Как сейчас вижу свой родной Смоленск в первое послевоенное десятилетие: он, словно птица феникс, поднимается из пепла. И до слез пронзают душу строки из стихотворения Исаковского, которое я читала на школьной сцене:
Ульяна СЕРГЕЕВА, Смоленск
Ты лежал под вражеской пятою,
Залит весь горючею слезой.
Что они наделали с тобою,
Город песен, город ясных зорь!..
Мы с сестрой Галей, которая чуть постарше меня, после уроков спешим на стройку. Приближается время обеда, и мы несем полбуханки черного-пречерного хлеба. Так хочется отщипнуть хоть маленький кусочек и положить в рот. Но мы себе такой роскоши не позволяем: наша строгая мама приучила нас бережно относиться и к хлебу, и к людям. Вот она уже заметила нас.
– Аванс сегодня дали, – сообщает с потеплевшим взглядом и, вынув из кармана десятку, протягивает нам:
– Купите в овощном огурцов и капусты.
И вот мы уже несколько часов стоим в очереди за этой солониной в сыром и душном подвале-магазине. Нас уже чуть ли не качает от долгого стояния и от духоты.

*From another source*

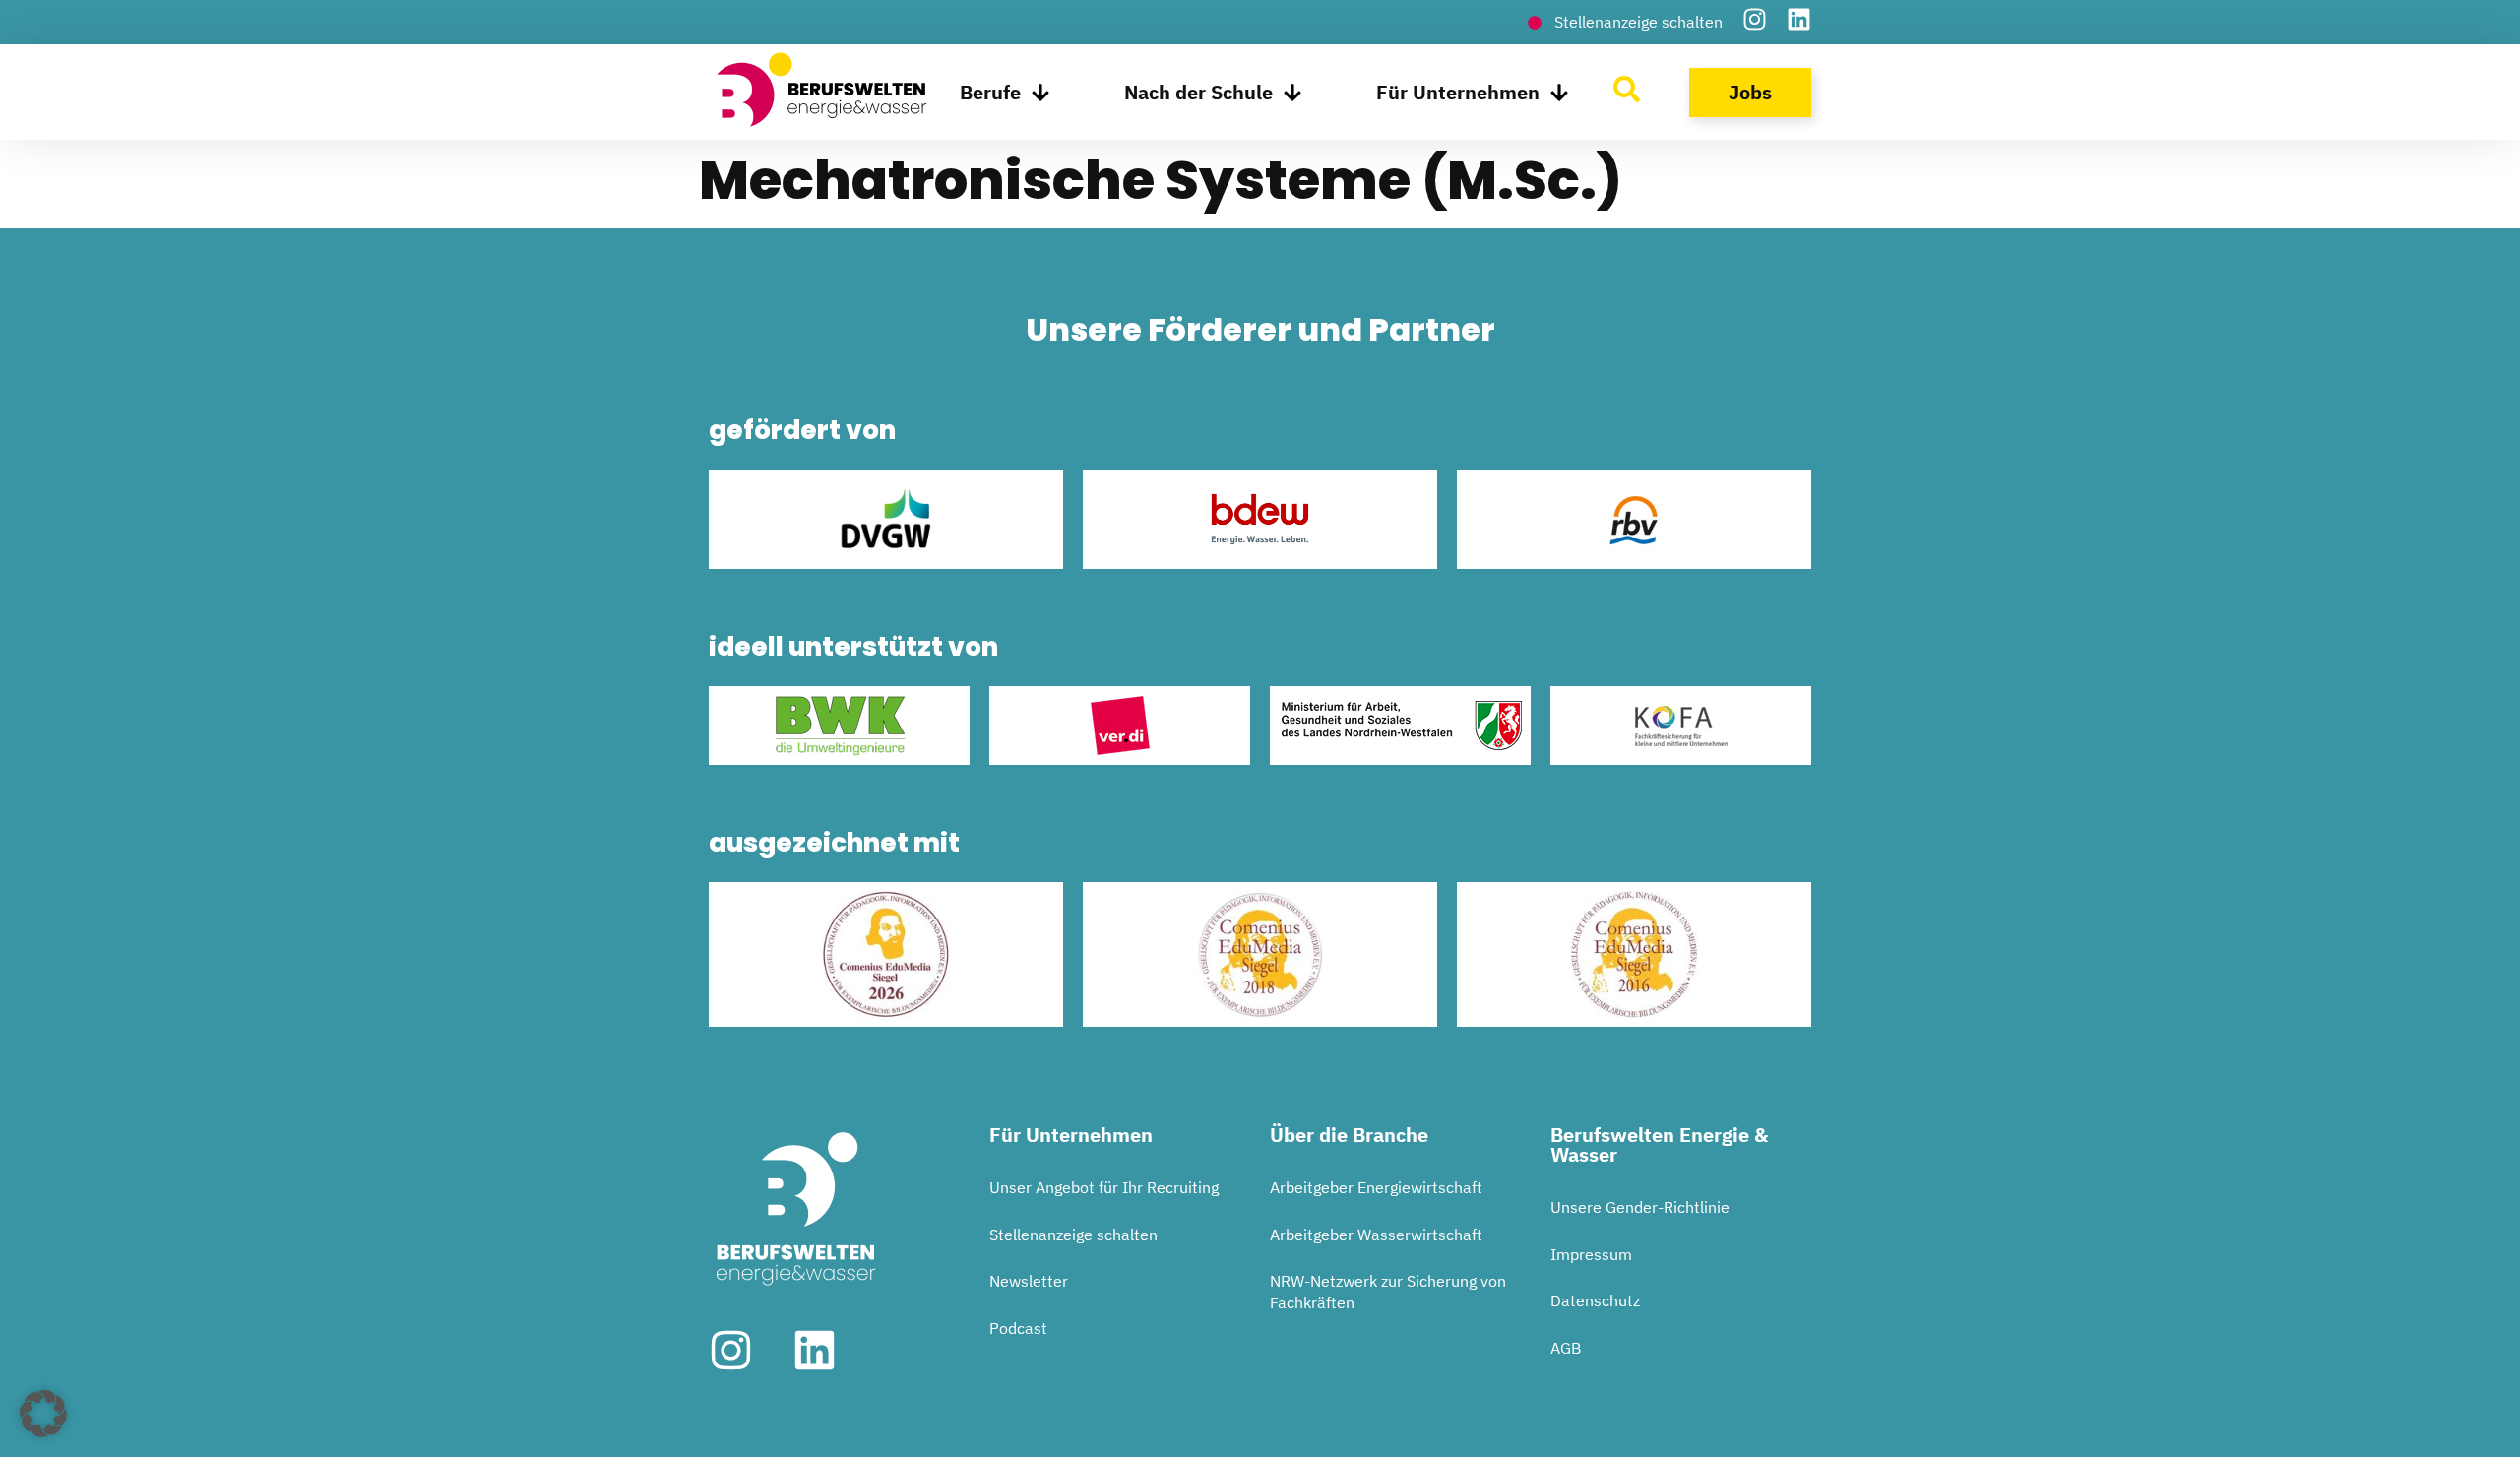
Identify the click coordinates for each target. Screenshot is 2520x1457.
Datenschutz (1595, 1300)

Но очередь понемногу продвигается, и наконец-то мы у самого прилавка. На душе сразу стало веселее, и мы начинаем с интересом рассматривать тех, кто стоит рядом. Вот седая худощавая старушка в клетчатом вылинявшем платочке и в старой телогрейке, опершись на палочку, терпеливо ждет, когда подойдет ее очередь. Вдова, наверное, как и наша мама. Лицо испещрено мелкими морщинками, в глазах тоска и усталость. Рядом с ней женщина помоложе, но тоже усталая, с потухшим взглядом.
– Девочки, вам что? – неожиданно голос продавщицы прерывает мои размышления.
– Два килограмма огурцов и два килограмма капусты! – спохватившись, бойко выкрикиваю я и вдруг с удивлением замечаю, как страшно побледнело лицо сестры.
– Галя, что с тобой?
– Деньги, – едва прошептала она, и лицо ее стало совсем белым. – Деньги потерялись. – И стала медленно оседать на пол.
Я начала лихорадочно шарить руками по полу в надежде найти там эту несчастную десятку. Мне стали помогать окружающие нас люди, а Галю кто-то вывел на улицу – глотнуть свежего воздуха.
Господи, да куда же эта десятка делась? Нигде ее нет!
– Ну сколько можно?! Продавец, отпускайте поскорей!
Я на ватных ногах, ничего не видя от слез, отхожу от прилавка. Все смешалось вокруг, превратилось в какую-то вращающуюся карусель: бочки с этой кислятиной, от которой так противно пахнет, люди, уставшие от долгого стояния. Преодолевая подступившую к горлу тошноту, качаясь, плетусь к выходу и вдруг чувствую чье-то ласковое прикосновение к руке:
– Девочка, возьми!
Ничего не соображая, поднимаю голову – та самая старушка, в клетчатом платочке, ласково теребит меня за плечо:
– Бери, бери, что же ты! Я обойдусь, а вас мамка, наверное, ругать будет: вон сестру какую бледную увели.
– Нет, что вы! Спасибо! – отнекиваюсь я, помня строгий мамин наказ не только ни у кого ничего не просить, не брать – даже не смотреть в ту сторону, где едят. Мы это твердо усвоили.
А старушка уже нащупала мой карман и положила туда деньги.
– Ишь, какая стеснительная! – и погладила меня по голове.
– Галя! Нам бабушка денежку дала! Я не брала. Она сама. Правда!
Румянец вспыхнул на щеках сестры.
Нам было радостно и совестно одновременно. И что теперь делать?
Возвращаться в подвал как-то неловко. Может, лучше уж домой? Сказать, что солонина кончилась и нам не хватило… Но мама не велит обманывать.
И тут из подвала выходит та самая старушка, что выручила нас из беды.
– Девочки! Я ваши деньги нашла! Вот они! – и показывает нам нашу злополучную десятку, на которой клеточками отпечатались грязные следы чьих-то калош. – Я палкой своей в углу ее случайно нащупала.
Эту историю я не забуду никогда: многому она меня научила.